From the looks of it, one can say that this local election will not be very different from the Panchayat-era village or district panchayat elections. The only difference is that, though village chiefs under the Panchayat system fought elections individually, they looked up to the king and his ministers, whereas the new local chiefs of village, town and city units will look up to their respective party bosses and obey their dictates. In fact, the latter will be under even more pressure because the local candidates will be chosen and funded by the party bosses. If the Constituent Assembly members of the first and second CA cowered before these bosses, how can a mere village and town chief—whose fates depend on the party bosses—assert authority over his or her local governance matters, let alone defy a party boss?
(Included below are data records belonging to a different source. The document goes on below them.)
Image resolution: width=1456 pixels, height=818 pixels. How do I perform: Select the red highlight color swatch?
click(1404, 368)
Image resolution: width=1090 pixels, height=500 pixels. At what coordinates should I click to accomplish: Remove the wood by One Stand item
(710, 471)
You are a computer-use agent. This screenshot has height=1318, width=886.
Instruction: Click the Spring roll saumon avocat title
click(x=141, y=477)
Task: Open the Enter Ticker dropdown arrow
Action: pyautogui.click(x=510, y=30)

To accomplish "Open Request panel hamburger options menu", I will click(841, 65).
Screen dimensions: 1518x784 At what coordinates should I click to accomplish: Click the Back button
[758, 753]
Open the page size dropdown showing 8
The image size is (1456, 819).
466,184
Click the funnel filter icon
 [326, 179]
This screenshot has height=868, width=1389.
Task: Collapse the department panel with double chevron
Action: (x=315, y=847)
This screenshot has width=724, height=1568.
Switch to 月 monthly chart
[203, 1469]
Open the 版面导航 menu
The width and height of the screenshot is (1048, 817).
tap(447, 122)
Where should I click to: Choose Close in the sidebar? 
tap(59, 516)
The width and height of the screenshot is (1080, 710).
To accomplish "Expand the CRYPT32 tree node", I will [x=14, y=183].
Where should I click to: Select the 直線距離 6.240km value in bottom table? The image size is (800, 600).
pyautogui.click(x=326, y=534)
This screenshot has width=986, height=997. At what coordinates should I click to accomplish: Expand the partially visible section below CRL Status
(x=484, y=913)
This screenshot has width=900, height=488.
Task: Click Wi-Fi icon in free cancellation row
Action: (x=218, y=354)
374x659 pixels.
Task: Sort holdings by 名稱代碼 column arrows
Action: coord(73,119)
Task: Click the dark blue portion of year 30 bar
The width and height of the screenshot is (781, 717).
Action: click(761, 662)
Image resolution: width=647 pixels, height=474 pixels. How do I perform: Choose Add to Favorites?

So, this much-hyped local elections, when conducted without taking the Madhesi Morcha on board, are nothing but another way of asserting the power of Kathmandu and its one language, one dress nationalism that the mainstream parties have embraced, although some of them pay some lip service to multiculturalism and multilingualism. Though villages have so far remained somewhat immune to the power of Kathmandu because the main offices—civil, police and courts—of administration remained in the district headquarters, local elections will allow a way for the power of Kathmandu to be imposed on villages. For the Nepali-speaking parties and populace, this may be a great leap forward towards realising their utopia, but for those who have been fighting for their languages, identities and for a share in the country’s governance process, this local election is a course reversal—and an ominous one at that. Without a genuinely federal constitution, there is little to celebrate here.